EXERCISE ▸ Each line of the data must reappear exactly in your answer, with no images included.

┌─ SOURCE RECORDS

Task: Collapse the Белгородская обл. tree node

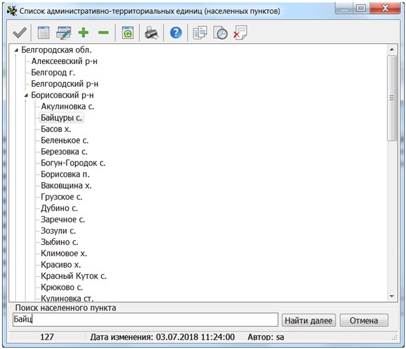Action: pos(15,50)
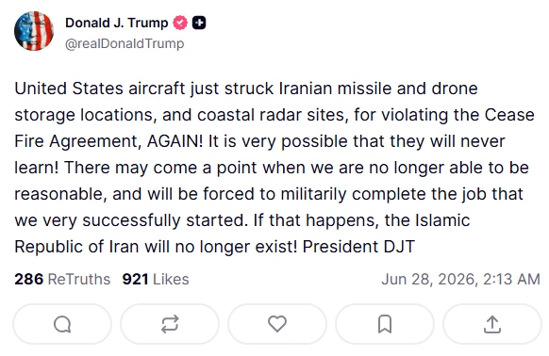Click the 2:13 AM time on the post

pos(511,279)
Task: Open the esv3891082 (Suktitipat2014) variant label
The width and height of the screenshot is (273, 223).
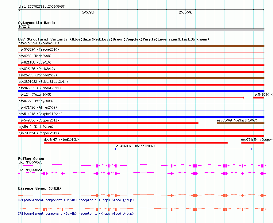Action: point(43,82)
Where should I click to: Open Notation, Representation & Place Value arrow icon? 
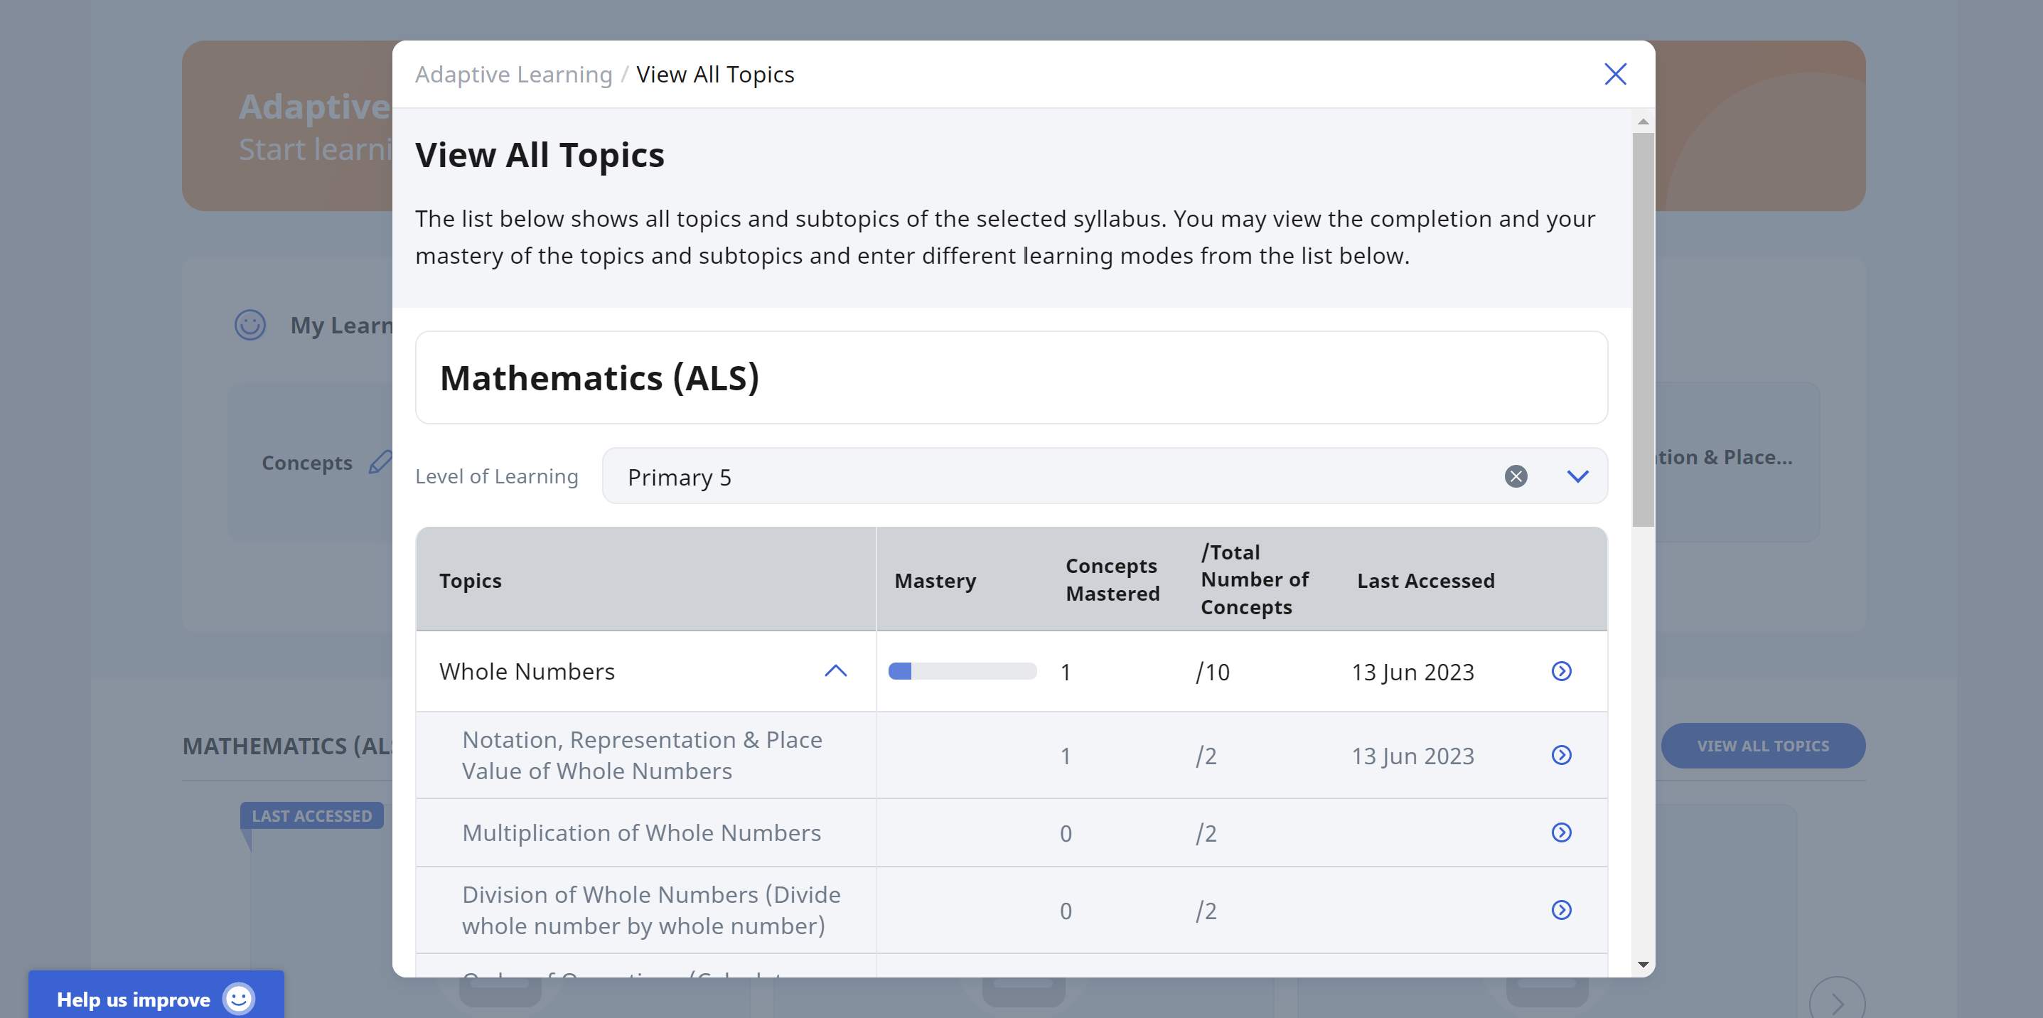point(1561,755)
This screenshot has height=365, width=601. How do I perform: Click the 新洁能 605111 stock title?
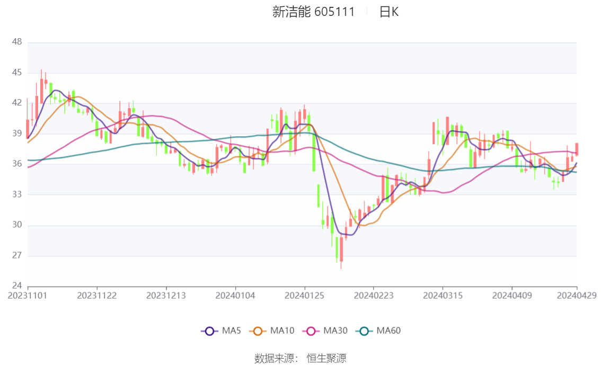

└─

WRITTEN SOLUTION ▸
Task: Collapse the Белгородская обл. tree node

Action: pos(15,50)
Click the 2:13 AM time on the post

pos(511,279)
Task: Open the esv3891082 (Suktitipat2014) variant label
The width and height of the screenshot is (273, 223).
Action: point(43,82)
Where should I click to: Open Notation, Representation & Place Value arrow icon? 
point(1561,755)
This screenshot has height=365, width=601. How do I perform: Click the 新洁能 605111 stock title?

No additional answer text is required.